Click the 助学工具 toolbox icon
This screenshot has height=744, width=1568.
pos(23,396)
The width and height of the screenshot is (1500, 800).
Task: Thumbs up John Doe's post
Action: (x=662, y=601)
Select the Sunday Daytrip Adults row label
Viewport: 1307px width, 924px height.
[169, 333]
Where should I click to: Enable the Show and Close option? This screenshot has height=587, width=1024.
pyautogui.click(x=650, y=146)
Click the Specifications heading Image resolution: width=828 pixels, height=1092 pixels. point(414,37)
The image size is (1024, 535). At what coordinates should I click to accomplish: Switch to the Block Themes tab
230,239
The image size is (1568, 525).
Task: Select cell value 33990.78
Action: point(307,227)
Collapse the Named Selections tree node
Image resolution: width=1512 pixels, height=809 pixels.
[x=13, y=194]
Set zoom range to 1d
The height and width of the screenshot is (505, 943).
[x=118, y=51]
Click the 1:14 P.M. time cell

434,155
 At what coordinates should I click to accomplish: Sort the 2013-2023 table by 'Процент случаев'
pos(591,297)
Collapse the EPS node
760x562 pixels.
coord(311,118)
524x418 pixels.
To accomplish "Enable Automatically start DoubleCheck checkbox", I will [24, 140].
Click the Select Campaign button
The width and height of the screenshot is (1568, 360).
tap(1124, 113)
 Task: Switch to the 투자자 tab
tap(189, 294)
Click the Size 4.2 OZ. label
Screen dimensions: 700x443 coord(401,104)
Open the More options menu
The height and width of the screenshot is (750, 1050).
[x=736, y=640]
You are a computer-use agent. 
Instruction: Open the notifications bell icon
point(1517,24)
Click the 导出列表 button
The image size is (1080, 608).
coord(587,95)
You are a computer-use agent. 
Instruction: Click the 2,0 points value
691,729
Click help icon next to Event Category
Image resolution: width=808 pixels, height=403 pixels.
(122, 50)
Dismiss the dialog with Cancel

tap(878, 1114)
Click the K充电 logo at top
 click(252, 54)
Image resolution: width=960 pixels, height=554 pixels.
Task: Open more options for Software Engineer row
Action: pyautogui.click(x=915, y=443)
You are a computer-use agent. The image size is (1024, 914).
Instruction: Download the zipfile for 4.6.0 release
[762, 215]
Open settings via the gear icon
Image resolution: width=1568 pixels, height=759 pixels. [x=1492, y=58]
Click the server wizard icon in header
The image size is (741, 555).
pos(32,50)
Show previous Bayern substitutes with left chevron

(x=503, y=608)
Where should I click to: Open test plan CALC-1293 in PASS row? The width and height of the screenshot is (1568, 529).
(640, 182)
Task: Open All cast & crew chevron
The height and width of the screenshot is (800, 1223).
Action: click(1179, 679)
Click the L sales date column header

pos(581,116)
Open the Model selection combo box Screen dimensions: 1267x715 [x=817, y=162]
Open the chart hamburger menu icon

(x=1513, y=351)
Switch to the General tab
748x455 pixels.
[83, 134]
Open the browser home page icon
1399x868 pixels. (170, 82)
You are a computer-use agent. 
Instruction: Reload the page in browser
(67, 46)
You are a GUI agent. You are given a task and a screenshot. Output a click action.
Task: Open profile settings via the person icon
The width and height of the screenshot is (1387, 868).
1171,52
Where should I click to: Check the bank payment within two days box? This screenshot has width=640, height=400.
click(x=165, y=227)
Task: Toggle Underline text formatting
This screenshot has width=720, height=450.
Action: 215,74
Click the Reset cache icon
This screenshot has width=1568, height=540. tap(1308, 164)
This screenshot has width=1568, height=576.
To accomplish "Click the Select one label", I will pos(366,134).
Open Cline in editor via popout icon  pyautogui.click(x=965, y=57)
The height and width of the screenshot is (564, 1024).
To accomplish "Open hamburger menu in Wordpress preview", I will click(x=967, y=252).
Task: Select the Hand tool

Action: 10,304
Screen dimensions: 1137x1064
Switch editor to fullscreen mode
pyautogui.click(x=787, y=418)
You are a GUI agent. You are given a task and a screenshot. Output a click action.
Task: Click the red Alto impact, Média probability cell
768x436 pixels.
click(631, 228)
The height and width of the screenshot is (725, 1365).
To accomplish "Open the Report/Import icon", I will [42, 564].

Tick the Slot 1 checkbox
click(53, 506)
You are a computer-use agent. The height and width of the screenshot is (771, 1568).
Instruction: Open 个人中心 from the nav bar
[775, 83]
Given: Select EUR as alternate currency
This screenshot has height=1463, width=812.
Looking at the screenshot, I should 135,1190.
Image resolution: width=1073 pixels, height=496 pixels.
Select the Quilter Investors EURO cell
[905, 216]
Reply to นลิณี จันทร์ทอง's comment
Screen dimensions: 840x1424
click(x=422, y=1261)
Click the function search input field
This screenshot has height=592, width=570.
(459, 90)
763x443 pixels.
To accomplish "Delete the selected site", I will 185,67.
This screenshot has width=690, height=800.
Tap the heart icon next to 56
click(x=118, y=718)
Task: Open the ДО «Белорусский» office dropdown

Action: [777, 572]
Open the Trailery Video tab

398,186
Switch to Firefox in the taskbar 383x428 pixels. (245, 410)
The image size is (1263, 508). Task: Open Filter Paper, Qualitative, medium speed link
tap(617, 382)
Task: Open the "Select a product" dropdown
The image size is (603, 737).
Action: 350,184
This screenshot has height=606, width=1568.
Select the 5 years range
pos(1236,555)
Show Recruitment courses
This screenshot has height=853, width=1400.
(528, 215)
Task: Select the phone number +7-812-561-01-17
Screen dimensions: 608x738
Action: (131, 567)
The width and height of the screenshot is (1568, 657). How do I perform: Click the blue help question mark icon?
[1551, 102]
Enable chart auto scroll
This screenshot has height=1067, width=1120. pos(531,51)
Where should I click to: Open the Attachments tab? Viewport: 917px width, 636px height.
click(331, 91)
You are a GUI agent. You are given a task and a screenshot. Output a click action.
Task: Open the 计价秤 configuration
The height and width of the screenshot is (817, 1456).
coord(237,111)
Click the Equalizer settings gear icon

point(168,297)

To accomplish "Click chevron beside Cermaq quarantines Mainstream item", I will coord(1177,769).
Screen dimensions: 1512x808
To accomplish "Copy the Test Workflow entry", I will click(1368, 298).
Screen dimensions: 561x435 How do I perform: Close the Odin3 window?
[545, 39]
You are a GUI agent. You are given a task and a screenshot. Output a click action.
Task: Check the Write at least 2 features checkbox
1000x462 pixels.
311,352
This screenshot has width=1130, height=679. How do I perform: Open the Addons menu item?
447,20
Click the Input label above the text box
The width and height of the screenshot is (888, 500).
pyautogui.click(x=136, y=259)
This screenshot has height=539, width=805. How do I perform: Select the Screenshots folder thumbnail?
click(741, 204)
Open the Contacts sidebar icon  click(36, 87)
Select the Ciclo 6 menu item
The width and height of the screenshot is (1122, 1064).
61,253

#### [Work to be completed]
Could you revise all the items above so that "Specifications heading" becomes "Specs heading", with nothing else changed?

#### [Result of this exercise]
Click the 助学工具 toolbox icon
This screenshot has height=744, width=1568.
pos(23,396)
The width and height of the screenshot is (1500, 800).
Task: Thumbs up John Doe's post
Action: (x=662, y=601)
Select the Sunday Daytrip Adults row label
Viewport: 1307px width, 924px height.
[169, 333]
Where should I click to: Enable the Show and Close option? This screenshot has height=587, width=1024.
pyautogui.click(x=650, y=146)
Click the Specs heading Image resolution: width=828 pixels, height=1092 pixels. point(414,37)
The image size is (1024, 535). At what coordinates should I click to accomplish: Switch to the Block Themes tab
230,239
The image size is (1568, 525).
Task: Select cell value 33990.78
Action: point(307,227)
Collapse the Named Selections tree node
Image resolution: width=1512 pixels, height=809 pixels.
[x=13, y=194]
Set zoom range to 1d
The height and width of the screenshot is (505, 943).
[x=118, y=51]
Click the 1:14 P.M. time cell

434,155
 At what coordinates should I click to accomplish: Sort the 2013-2023 table by 'Процент случаев'
pos(591,297)
Collapse the EPS node
760x562 pixels.
coord(311,118)
524x418 pixels.
To accomplish "Enable Automatically start DoubleCheck checkbox", I will [24, 140].
Click the Select Campaign button
The width and height of the screenshot is (1568, 360).
tap(1124, 113)
 Task: Switch to the 투자자 tab
tap(189, 294)
Click the Size 4.2 OZ. label
Screen dimensions: 700x443 coord(401,104)
Open the More options menu
The height and width of the screenshot is (750, 1050).
[x=736, y=640]
You are a computer-use agent. 
Instruction: Open the notifications bell icon
point(1517,24)
Click the 导出列表 button
The image size is (1080, 608).
coord(587,95)
You are a computer-use agent. 
Instruction: Click the 2,0 points value
691,729
Click help icon next to Event Category
Image resolution: width=808 pixels, height=403 pixels.
(122, 50)
Dismiss the dialog with Cancel

tap(878, 1114)
Click the K充电 logo at top
 click(252, 54)
Image resolution: width=960 pixels, height=554 pixels.
Task: Open more options for Software Engineer row
Action: pyautogui.click(x=915, y=443)
You are a computer-use agent. The image size is (1024, 914).
Instruction: Download the zipfile for 4.6.0 release
[762, 215]
Open settings via the gear icon
Image resolution: width=1568 pixels, height=759 pixels. [x=1492, y=58]
Click the server wizard icon in header
The image size is (741, 555).
pos(32,50)
Show previous Bayern substitutes with left chevron

(x=503, y=608)
Where should I click to: Open test plan CALC-1293 in PASS row? The width and height of the screenshot is (1568, 529).
(640, 182)
Task: Open All cast & crew chevron
The height and width of the screenshot is (800, 1223).
Action: click(1179, 679)
Click the L sales date column header

pos(581,116)
Open the Model selection combo box Screen dimensions: 1267x715 [x=817, y=162]
Open the chart hamburger menu icon

(x=1513, y=351)
Switch to the General tab
748x455 pixels.
[83, 134]
Open the browser home page icon
1399x868 pixels. (170, 82)
You are a computer-use agent. 
Instruction: Reload the page in browser
(67, 46)
You are a GUI agent. You are given a task and a screenshot. Output a click action.
Task: Open profile settings via the person icon
The width and height of the screenshot is (1387, 868).
1171,52
Where should I click to: Check the bank payment within two days box? This screenshot has width=640, height=400.
click(x=165, y=227)
Task: Toggle Underline text formatting
This screenshot has width=720, height=450.
Action: 215,74
Click the Reset cache icon
This screenshot has width=1568, height=540. tap(1308, 164)
This screenshot has width=1568, height=576.
To accomplish "Click the Select one label", I will pos(366,134).
Open Cline in editor via popout icon  pyautogui.click(x=965, y=57)
The height and width of the screenshot is (564, 1024).
To accomplish "Open hamburger menu in Wordpress preview", I will click(x=967, y=252).
Task: Select the Hand tool

Action: 10,304
Screen dimensions: 1137x1064
Switch editor to fullscreen mode
pyautogui.click(x=787, y=418)
You are a GUI agent. You are given a task and a screenshot. Output a click action.
Task: Click the red Alto impact, Média probability cell
768x436 pixels.
click(631, 228)
The height and width of the screenshot is (725, 1365).
To accomplish "Open the Report/Import icon", I will [42, 564].

Tick the Slot 1 checkbox
click(53, 506)
You are a computer-use agent. The height and width of the screenshot is (771, 1568).
Instruction: Open 个人中心 from the nav bar
[775, 83]
Given: Select EUR as alternate currency
This screenshot has height=1463, width=812.
Looking at the screenshot, I should 135,1190.
Image resolution: width=1073 pixels, height=496 pixels.
Select the Quilter Investors EURO cell
[905, 216]
Reply to นลิณี จันทร์ทอง's comment
Screen dimensions: 840x1424
click(x=422, y=1261)
Click the function search input field
This screenshot has height=592, width=570.
(459, 90)
763x443 pixels.
To accomplish "Delete the selected site", I will 185,67.
This screenshot has width=690, height=800.
Tap the heart icon next to 56
click(x=118, y=718)
Task: Open the ДО «Белорусский» office dropdown

Action: [777, 572]
Open the Trailery Video tab

398,186
Switch to Firefox in the taskbar 383x428 pixels. (245, 410)
The image size is (1263, 508). Task: Open Filter Paper, Qualitative, medium speed link
tap(617, 382)
Task: Open the "Select a product" dropdown
The image size is (603, 737).
Action: 350,184
This screenshot has height=606, width=1568.
Select the 5 years range
pos(1236,555)
Show Recruitment courses
This screenshot has height=853, width=1400.
(528, 215)
Task: Select the phone number +7-812-561-01-17
Screen dimensions: 608x738
Action: (131, 567)
The width and height of the screenshot is (1568, 657). How do I perform: Click the blue help question mark icon?
[1551, 102]
Enable chart auto scroll
This screenshot has height=1067, width=1120. pos(531,51)
Where should I click to: Open the Attachments tab? Viewport: 917px width, 636px height.
click(331, 91)
You are a GUI agent. You are given a task and a screenshot. Output a click action.
Task: Open the 计价秤 configuration
The height and width of the screenshot is (817, 1456).
coord(237,111)
Click the Equalizer settings gear icon

point(168,297)

To accomplish "Click chevron beside Cermaq quarantines Mainstream item", I will coord(1177,769).
Screen dimensions: 1512x808
To accomplish "Copy the Test Workflow entry", I will click(1368, 298).
Screen dimensions: 561x435 How do I perform: Close the Odin3 window?
[545, 39]
You are a GUI agent. You are given a task and a screenshot. Output a click action.
Task: Check the Write at least 2 features checkbox
1000x462 pixels.
311,352
This screenshot has width=1130, height=679. How do I perform: Open the Addons menu item?
447,20
Click the Input label above the text box
The width and height of the screenshot is (888, 500).
pyautogui.click(x=136, y=259)
This screenshot has height=539, width=805. How do I perform: Select the Screenshots folder thumbnail?
click(741, 204)
Open the Contacts sidebar icon  click(36, 87)
Select the Ciclo 6 menu item
The width and height of the screenshot is (1122, 1064).
61,253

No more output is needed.